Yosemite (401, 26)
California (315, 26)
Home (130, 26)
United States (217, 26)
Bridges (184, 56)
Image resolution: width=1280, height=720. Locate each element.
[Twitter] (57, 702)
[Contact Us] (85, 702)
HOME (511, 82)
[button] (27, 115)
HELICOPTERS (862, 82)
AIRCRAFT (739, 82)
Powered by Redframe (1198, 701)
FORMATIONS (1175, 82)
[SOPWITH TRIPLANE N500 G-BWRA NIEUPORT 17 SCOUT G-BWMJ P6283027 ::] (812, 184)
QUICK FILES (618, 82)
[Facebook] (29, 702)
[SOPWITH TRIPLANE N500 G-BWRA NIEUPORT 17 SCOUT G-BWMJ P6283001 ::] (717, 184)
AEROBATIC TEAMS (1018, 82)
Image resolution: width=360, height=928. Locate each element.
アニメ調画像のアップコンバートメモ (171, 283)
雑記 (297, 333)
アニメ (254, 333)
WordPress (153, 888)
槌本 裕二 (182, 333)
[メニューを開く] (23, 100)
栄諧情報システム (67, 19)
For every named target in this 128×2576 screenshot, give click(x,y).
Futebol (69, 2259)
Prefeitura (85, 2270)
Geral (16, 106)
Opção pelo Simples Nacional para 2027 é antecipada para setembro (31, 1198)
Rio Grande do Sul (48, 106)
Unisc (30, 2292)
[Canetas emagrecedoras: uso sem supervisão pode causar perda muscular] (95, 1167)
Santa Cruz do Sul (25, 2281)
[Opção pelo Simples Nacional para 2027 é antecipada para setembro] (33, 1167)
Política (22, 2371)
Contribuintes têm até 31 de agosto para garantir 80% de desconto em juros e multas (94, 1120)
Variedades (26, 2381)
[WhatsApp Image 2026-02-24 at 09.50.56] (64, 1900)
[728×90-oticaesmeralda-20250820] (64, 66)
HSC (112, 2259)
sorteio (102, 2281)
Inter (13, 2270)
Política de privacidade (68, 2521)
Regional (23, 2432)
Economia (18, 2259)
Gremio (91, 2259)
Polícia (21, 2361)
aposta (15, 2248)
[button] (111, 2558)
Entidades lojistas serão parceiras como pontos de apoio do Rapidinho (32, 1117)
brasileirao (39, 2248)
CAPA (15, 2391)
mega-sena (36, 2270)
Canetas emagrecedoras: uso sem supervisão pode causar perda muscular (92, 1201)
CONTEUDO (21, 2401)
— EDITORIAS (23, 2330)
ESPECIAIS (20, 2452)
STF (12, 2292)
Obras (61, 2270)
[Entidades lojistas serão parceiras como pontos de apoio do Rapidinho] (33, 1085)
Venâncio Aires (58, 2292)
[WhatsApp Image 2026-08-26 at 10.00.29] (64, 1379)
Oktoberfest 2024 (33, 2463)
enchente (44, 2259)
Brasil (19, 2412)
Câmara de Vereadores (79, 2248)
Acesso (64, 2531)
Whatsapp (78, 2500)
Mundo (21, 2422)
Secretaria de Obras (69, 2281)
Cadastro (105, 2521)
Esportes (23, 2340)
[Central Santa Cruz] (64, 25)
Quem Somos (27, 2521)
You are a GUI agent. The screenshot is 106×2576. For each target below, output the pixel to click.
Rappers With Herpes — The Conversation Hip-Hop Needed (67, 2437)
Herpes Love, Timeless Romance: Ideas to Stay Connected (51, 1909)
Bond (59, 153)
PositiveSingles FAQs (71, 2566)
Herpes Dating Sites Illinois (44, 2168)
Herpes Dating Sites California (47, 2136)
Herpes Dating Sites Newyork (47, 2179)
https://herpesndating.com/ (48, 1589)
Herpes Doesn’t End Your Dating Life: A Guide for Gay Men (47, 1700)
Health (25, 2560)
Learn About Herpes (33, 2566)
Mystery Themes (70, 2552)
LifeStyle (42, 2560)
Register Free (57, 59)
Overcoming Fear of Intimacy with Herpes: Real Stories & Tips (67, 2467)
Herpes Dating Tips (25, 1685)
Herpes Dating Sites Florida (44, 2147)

------------------------------------------------------------------------

### Exercise brief
Please transcribe each of the entries, exactly as written.

### Finished task
Yosemite (401, 26)
California (315, 26)
Home (130, 26)
United States (217, 26)
Bridges (184, 56)
Image resolution: width=1280, height=720. Locate each element.
[Twitter] (57, 702)
[Contact Us] (85, 702)
HOME (511, 82)
[button] (27, 115)
HELICOPTERS (862, 82)
AIRCRAFT (739, 82)
Powered by Redframe (1198, 701)
FORMATIONS (1175, 82)
[SOPWITH TRIPLANE N500 G-BWRA NIEUPORT 17 SCOUT G-BWMJ P6283027 ::] (812, 184)
QUICK FILES (618, 82)
[Facebook] (29, 702)
[SOPWITH TRIPLANE N500 G-BWRA NIEUPORT 17 SCOUT G-BWMJ P6283001 ::] (717, 184)
AEROBATIC TEAMS (1018, 82)
Image resolution: width=360, height=928. Locate each element.
アニメ調画像のアップコンバートメモ (171, 283)
雑記 (297, 333)
アニメ (254, 333)
WordPress (153, 888)
槌本 裕二 (182, 333)
[メニューを開く] (23, 100)
栄諧情報システム (67, 19)
For every named target in this 128×2576 screenshot, give click(x,y).
Futebol (69, 2259)
Prefeitura (85, 2270)
Geral (16, 106)
Opção pelo Simples Nacional para 2027 é antecipada para setembro (31, 1198)
Rio Grande do Sul (48, 106)
Unisc (30, 2292)
[Canetas emagrecedoras: uso sem supervisão pode causar perda muscular] (95, 1167)
Santa Cruz do Sul (25, 2281)
[Opção pelo Simples Nacional para 2027 é antecipada para setembro] (33, 1167)
Política (22, 2371)
Contribuintes têm até 31 de agosto para garantir 80% de desconto em juros e multas (94, 1120)
Variedades (26, 2381)
[WhatsApp Image 2026-02-24 at 09.50.56] (64, 1900)
[728×90-oticaesmeralda-20250820] (64, 66)
HSC (112, 2259)
sorteio (102, 2281)
Inter (13, 2270)
Política de privacidade (68, 2521)
Regional (23, 2432)
Economia (18, 2259)
Gremio (91, 2259)
Polícia (21, 2361)
aposta (15, 2248)
[button] (111, 2558)
Entidades lojistas serão parceiras como pontos de apoio do Rapidinho (32, 1117)
brasileirao (39, 2248)
CAPA (15, 2391)
mega-sena (36, 2270)
Canetas emagrecedoras: uso sem supervisão pode causar perda muscular (92, 1201)
CONTEUDO (21, 2401)
— EDITORIAS (23, 2330)
ESPECIAIS (20, 2452)
STF (12, 2292)
Obras (61, 2270)
[Entidades lojistas serão parceiras como pontos de apoio do Rapidinho] (33, 1085)
Venâncio Aires (58, 2292)
[WhatsApp Image 2026-08-26 at 10.00.29] (64, 1379)
Oktoberfest 2024 (33, 2463)
enchente (44, 2259)
Brasil (19, 2412)
Câmara de Vereadores (79, 2248)
Acesso (64, 2531)
Whatsapp (78, 2500)
Mundo (21, 2422)
Secretaria de Obras (69, 2281)
Cadastro (105, 2521)
Esportes (23, 2340)
[Central Santa Cruz] (64, 25)
Quem Somos (27, 2521)
You are a GUI agent. The screenshot is 106×2576. For each target below, output the pixel to click.
Rappers With Herpes — The Conversation Hip-Hop Needed (67, 2437)
Herpes Love, Timeless Romance: Ideas to Stay Connected (51, 1909)
Bond (59, 153)
PositiveSingles FAQs (71, 2566)
Herpes Dating Sites Illinois (44, 2168)
Herpes Dating Sites California (47, 2136)
Herpes Dating Sites Newyork (47, 2179)
https://herpesndating.com/ (48, 1589)
Herpes Doesn’t End Your Dating Life: A Guide for Gay Men (47, 1700)
Health (25, 2560)
Learn About Herpes (33, 2566)
Mystery Themes (70, 2552)
LifeStyle (42, 2560)
Register Free (57, 59)
Overcoming Fear of Intimacy with Herpes: Real Stories & Tips (67, 2467)
Herpes Dating Tips (25, 1685)
Herpes Dating Sites Florida (44, 2147)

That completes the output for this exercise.